• _STUDY QUESTIONS_:
a: Reproduce word for word the passage of the tooth information text from "Momentary sensitivity to" to "or physical trauma.".
b: In the tooth information text, how long should a person wait after dental treatment before seeing a dentist about sensitivity to hot or cold foods?

• _TEXT SHOWN_:
>>>

Tooth Information

About Your Tooth

Your teeth consist of two main parts. The Crown: the visible portion of the tooth above the gums, and The Root(s): the portion of the tooth lying beneath the gums and surrounded by bone.
Inside of each root is a channel that runs the length of the tooth, and contains pulp. Pulp consists of nerves, blood vessels, and soft tissue. Pulp can also be referred to as the “nerve” of the tooth. The pulp can be irreversibly damaged by bacteria associated with decay, very deep restorations, fractures, trauma, and periodontal disease.

Tooth Pain Guide

Tooth pain and sensitivity can signify damage, disease, or infection. In many cases of pain and sensitivity, it is important to take action immediately! Take a look at our sensitivity and pain guide to determine whether or not you need endodontic and reparative treatment.
Momentary sensitivity to hot or cold foods
Possible Problem

If discomfort only lasts a few moments, sensitivity to food temperature generally does not signify a problem. The cause of discomfort could be a loose filling, or minimal gum recession, which will expose small areas of the root surface.

What To Do

You may try using toothpaste made for sensitive teeth. Brushing vertically up and down with a soft brush. If you brush horizontally, you may wear away the exposed root surfaces. If this does not help, you should see your dentist.

Lingering pain after eating hot or cold foods
Possible Problem

Lingering pain after eating hot or cold foods probably means the pulp has been damaged by deep decay or physical trauma.

What To Do

See your endodontist to save the tooth with root canal treatment.

Chronic pain in head, neck, or ear
Possible Problem

Sometimes, pulp-damaged teeth will cause other parts of your head and neck to hurt. However, other dental or medical problems may be responsible.

What To Do

You should see your endodontist for an evaluation. If the cause of your discomfort is not tooth-related, your endodontist will refer you to an appropriate specialist or physician.

Sensitivity to hot or cold foods after dental treatment
Possible Problem

Dental work may inflame your tooth’s pulp, which will cause temporary sensitivity.

What To Do

Wait four to six weeks. If the pain persists or worsens, you should see your dentist.

<<<

Dataset items:
>>>

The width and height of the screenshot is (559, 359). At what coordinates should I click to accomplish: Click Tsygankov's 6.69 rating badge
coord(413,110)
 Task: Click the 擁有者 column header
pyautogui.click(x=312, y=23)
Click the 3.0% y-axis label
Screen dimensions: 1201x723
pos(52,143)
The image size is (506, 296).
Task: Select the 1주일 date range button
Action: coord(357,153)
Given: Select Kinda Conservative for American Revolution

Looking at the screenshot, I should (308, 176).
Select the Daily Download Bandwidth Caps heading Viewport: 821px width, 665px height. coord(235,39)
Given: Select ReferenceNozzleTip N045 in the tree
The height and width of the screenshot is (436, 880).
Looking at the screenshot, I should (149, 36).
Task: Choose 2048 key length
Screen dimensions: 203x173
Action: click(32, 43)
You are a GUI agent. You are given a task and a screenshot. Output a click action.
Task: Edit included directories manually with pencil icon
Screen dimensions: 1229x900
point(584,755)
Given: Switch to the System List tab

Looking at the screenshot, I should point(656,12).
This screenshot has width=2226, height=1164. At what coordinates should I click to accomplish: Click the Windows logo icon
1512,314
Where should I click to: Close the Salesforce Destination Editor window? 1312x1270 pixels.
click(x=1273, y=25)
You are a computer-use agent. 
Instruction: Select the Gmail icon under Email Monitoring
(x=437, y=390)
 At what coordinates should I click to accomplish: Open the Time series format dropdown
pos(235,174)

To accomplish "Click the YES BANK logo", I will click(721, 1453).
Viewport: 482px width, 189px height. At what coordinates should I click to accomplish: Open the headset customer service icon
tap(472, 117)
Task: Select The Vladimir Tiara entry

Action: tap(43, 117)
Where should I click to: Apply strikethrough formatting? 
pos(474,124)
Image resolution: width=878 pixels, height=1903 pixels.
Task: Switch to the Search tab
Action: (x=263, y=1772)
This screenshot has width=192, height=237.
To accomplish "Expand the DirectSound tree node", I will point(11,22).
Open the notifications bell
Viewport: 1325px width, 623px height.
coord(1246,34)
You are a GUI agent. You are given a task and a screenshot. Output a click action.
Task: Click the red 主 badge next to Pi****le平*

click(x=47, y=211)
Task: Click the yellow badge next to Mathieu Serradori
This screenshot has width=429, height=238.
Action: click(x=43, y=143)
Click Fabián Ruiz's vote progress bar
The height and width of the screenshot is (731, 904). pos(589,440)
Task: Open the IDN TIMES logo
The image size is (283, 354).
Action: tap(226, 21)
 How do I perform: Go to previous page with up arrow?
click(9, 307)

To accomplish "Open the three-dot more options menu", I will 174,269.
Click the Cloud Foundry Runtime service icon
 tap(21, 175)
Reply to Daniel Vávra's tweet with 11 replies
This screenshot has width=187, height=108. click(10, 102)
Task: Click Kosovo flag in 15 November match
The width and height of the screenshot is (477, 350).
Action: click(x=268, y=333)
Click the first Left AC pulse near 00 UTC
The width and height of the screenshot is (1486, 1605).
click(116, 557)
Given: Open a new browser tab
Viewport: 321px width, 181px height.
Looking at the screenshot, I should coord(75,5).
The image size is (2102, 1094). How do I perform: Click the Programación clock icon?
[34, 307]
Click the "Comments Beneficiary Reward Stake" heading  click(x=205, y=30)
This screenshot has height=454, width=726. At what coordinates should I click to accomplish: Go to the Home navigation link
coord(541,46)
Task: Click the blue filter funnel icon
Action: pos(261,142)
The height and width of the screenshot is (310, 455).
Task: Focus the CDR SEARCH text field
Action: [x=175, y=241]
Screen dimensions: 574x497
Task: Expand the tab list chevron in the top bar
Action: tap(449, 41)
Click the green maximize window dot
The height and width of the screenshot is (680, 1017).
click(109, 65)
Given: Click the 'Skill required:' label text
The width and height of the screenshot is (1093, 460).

<<<

• _RESULTS OF THE TASKS_:
a:
Momentary sensitivity to hot or cold foods
Possible Problem

If discomfort only lasts a few moments, sensitivity to food temperature generally does not signify a problem. The cause of discomfort could be a loose filling, or minimal gum recession, which will expose small areas of the root surface.

What To Do

You may try using toothpaste made for sensitive teeth. Brushing vertically up and down with a soft brush. If you brush horizontally, you may wear away the exposed root surfaces. If this does not help, you should see your dentist.

Lingering pain after eating hot or cold foods
Possible Problem

Lingering pain after eating hot or cold foods probably means the pulp has been damaged by deep decay or physical trauma.

b: Four to six weeks.